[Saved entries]
Content starts

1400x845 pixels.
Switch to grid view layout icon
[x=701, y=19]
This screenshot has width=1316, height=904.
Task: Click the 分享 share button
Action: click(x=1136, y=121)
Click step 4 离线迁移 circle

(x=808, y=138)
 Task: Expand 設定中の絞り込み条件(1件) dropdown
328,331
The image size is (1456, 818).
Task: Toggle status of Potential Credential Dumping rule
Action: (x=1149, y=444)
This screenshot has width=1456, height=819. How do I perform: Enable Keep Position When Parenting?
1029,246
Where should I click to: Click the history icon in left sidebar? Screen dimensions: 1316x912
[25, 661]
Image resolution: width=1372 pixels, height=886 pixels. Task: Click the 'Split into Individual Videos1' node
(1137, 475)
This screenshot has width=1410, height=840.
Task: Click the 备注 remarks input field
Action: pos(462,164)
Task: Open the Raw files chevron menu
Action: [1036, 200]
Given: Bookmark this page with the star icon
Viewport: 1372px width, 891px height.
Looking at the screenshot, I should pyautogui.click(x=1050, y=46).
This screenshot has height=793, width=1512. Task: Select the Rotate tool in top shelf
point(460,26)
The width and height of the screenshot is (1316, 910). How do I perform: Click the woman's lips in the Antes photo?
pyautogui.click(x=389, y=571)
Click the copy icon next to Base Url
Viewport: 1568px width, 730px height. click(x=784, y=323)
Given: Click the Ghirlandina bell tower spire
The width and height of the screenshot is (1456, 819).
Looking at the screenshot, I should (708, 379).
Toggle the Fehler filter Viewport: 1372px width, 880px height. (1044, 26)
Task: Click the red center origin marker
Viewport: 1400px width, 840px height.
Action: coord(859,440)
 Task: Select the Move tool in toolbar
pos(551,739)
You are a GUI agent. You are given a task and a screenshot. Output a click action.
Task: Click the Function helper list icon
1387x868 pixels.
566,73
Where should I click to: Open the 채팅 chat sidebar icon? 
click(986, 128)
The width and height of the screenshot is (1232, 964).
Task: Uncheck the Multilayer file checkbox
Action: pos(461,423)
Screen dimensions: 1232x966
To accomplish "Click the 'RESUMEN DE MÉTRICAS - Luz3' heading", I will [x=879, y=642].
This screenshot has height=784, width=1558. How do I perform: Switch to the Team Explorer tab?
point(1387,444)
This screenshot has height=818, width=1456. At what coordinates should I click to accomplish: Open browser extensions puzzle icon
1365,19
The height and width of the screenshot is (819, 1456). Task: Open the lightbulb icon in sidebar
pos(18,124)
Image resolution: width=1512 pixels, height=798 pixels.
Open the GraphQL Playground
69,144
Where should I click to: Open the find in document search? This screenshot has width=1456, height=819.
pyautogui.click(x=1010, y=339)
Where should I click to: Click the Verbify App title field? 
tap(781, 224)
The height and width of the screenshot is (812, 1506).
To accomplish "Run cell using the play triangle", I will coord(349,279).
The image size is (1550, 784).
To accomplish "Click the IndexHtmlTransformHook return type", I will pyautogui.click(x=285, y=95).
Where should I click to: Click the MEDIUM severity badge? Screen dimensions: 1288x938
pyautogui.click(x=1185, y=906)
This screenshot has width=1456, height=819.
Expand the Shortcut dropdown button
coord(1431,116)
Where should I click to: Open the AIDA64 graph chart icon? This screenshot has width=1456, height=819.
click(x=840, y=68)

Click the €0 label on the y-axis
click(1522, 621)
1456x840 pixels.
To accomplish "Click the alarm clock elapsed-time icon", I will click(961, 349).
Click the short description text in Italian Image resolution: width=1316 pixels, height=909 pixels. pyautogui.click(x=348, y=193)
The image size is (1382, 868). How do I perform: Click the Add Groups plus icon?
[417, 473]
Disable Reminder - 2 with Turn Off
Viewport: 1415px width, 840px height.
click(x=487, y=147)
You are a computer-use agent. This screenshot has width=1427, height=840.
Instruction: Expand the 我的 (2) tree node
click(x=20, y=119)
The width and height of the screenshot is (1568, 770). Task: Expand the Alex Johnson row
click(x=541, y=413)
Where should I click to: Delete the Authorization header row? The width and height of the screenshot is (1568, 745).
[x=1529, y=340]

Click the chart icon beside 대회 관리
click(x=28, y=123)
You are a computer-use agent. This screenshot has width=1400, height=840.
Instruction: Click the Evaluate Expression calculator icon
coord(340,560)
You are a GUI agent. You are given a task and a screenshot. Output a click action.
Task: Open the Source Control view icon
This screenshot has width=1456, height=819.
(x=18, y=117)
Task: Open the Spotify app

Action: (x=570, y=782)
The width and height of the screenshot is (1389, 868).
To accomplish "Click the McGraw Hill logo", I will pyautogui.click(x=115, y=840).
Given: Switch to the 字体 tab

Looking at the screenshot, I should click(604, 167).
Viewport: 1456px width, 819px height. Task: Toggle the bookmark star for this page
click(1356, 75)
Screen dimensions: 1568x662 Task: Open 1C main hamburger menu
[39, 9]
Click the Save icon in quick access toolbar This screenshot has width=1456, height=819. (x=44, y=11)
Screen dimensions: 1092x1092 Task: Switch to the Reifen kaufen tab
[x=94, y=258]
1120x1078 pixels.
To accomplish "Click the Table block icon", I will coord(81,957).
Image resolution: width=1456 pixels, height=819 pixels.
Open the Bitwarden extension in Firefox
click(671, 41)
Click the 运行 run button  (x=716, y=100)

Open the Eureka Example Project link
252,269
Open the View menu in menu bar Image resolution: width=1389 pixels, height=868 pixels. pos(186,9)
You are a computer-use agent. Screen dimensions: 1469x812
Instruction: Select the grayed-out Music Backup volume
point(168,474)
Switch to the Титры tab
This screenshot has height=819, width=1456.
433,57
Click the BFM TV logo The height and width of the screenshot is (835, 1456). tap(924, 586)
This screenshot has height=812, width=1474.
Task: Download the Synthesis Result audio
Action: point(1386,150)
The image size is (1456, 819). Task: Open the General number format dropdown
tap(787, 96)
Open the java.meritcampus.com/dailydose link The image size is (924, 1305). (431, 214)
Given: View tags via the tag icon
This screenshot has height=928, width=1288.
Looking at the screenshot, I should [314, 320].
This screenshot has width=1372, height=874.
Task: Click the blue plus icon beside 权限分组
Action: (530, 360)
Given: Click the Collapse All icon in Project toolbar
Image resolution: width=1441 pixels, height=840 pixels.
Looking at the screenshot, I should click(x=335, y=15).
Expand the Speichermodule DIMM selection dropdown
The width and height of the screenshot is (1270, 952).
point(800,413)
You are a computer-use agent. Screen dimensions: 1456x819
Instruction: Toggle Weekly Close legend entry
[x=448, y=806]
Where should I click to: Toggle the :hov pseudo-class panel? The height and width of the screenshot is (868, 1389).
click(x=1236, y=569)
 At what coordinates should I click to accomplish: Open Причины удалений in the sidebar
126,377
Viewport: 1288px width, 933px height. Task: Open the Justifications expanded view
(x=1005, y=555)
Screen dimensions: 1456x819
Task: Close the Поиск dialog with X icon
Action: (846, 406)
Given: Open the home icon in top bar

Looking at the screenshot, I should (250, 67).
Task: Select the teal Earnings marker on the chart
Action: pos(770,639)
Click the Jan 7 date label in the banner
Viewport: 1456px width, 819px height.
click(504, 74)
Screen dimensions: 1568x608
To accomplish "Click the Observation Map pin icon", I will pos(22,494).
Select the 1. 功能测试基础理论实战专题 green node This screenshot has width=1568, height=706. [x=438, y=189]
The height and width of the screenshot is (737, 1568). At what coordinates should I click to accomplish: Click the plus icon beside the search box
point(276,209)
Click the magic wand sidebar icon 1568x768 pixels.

Content ends

• _YOUR GOAL_
Copy out the lines beginning at the one that contains "Where should I click to: Toggle". Stop at the final line of the data, and include it.

• _OUTPUT FOR THIS EXERCISE_
Where should I click to: Toggle the :hov pseudo-class panel? The height and width of the screenshot is (868, 1389).
click(x=1236, y=569)
 At what coordinates should I click to accomplish: Open Причины удалений in the sidebar
126,377
Viewport: 1288px width, 933px height. Task: Open the Justifications expanded view
(x=1005, y=555)
Screen dimensions: 1456x819
Task: Close the Поиск dialog with X icon
Action: (846, 406)
Given: Open the home icon in top bar

Looking at the screenshot, I should (250, 67).
Task: Select the teal Earnings marker on the chart
Action: pos(770,639)
Click the Jan 7 date label in the banner
Viewport: 1456px width, 819px height.
click(504, 74)
Screen dimensions: 1568x608
To accomplish "Click the Observation Map pin icon", I will pos(22,494).
Select the 1. 功能测试基础理论实战专题 green node This screenshot has width=1568, height=706. [x=438, y=189]
The height and width of the screenshot is (737, 1568). At what coordinates should I click to accomplish: Click the plus icon beside the search box
point(276,209)
Click the magic wand sidebar icon 1568x768 pixels.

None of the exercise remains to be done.